• Try it
Continue the analog board troubleshooting lesson below from the point where it stops.

---------- Excerpted text

Circuit Card Academy

Module 08

Analog Board Troubleshooting

Analog circuits don't have the clean 1/0 verdicts of digital — signals are degraded, not just dead. The compensation: analog circuits are chains of recognizable stages, each with predictable DC conditions you can check with a DMM before any signal even matters. Learn the stages, learn their DC fingerprints.

1. Power supplies — where most repairs live

Every board has one; most board failures involve it. Two families:

Linear (the simple chain)

Input → transformer (if AC) → rectifier → bulk filter cap → linear regulator → output caps → load

DC fingerprints, in order:

  1. Input present? (Fuse, connector, switch)
  2. After rectifier: DC ≈ peak of AC input (×1.41 minus diode drops). Hum/ripple here is normal — big ripple means the bulk cap is dying.
  3. Regulator input ≥ output + dropout (~2V classic, ~0.1–0.5V LDO). A regulator with insufficient input headroom isn't broken — it's starved.
  4. Output at nominal ±tolerance, nearly ripple-free.

Classic faults: open fuse (find why), shorted rectifier diode (often takes the fuse), dried bulk cap (hum, sag under load), shorted regulator (output = input voltage — dangerous downstream!), regulator in thermal shutdown (cycles on/off as it heats — feel it / freeze it).

Switching (SMPS) — efficient, busier

Input → input filter → switching element (MOSFET) at tens–hundreds of kHz → inductor/transformer → rectifier (diode or synchronous FET) → output caps → feedback divider → controller IC

Bench approach:

  1. Output dead: check input voltage AND controller enable pin (sequencing! — see 07 — Digital Board Troubleshooting §3). Then is the switch node switching (scope: a hard square waveform)? No switching with good input+enable = controller or its supply. Switching but no output = inductor/rectifier/shorted output.

--------------------
---------- Given data

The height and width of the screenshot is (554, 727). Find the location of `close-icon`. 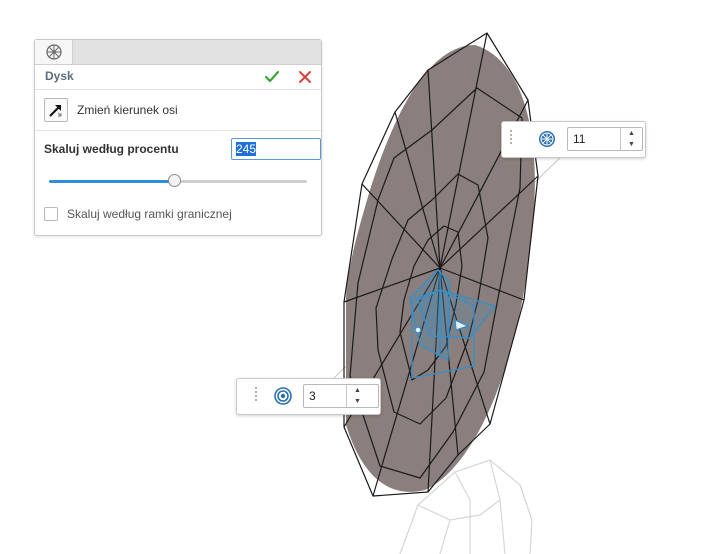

--------------------

• Answer section
  2. Output wrong value: feedback path — the divider sets the output; a drifted/cracked divider resistor literally re-programs the supply.
  3. Output present but ripply/noisy: output caps (ESR) — the #1 SMPS wear-out.
  4. "Hiccup" (output pulses up and collapses repeatedly): the supply is current-limiting into a downstream short — the supply is often fine; find the short (04 — DMM Mastery §4).
  5. Shorted main MOSFET: usually obvious — blown fuse, burnt part, near-0Ω across it. Replace its driver-circuit companions too; the killer often lurks there (and check the rectifier — cascade failures are the norm in SMPS).

⚠️ Off-line (mains-fed) SMPS primaries are at lethal, earth-referenced-scope-destroying potentials and bulk caps hold charge after unplugging. Discharge and verify before touching; differential probe on the primary side.

2. Op-amp stages — the analog workhorse

DC fingerprint of a healthy op-amp with negative feedback: the two inputs sit at (very nearly) the same voltage (the "virtual short"), and the output sits wherever the feedback math puts it.

The three-measurement op-amp check:

  1. Supply pins (V+ and V−; could be +15/−15, +5/0, etc.) — right there at the pins, not just at the rail TP.
  2. Both inputs — equal? If the inputs differ by more than millivolts, either the feedback loop is broken (open feedback resistor/trace → output slams to a rail) or the op-amp is dead.
  3. Output — at the predicted DC level, and not parked at a rail. Output stuck at a rail: inputs explain it? (Input difference says it should be there → fault is upstream or in feedback.) Inputs say it shouldn't? → dead op-amp.

Then signal: inject/follow AC through the stage — gain ≈ resistor ratio (inverting: −Rf/Rin; non-inverting: 1+Rf/Rg). Distorted peaks = stage running out of supply headroom or bias shifted.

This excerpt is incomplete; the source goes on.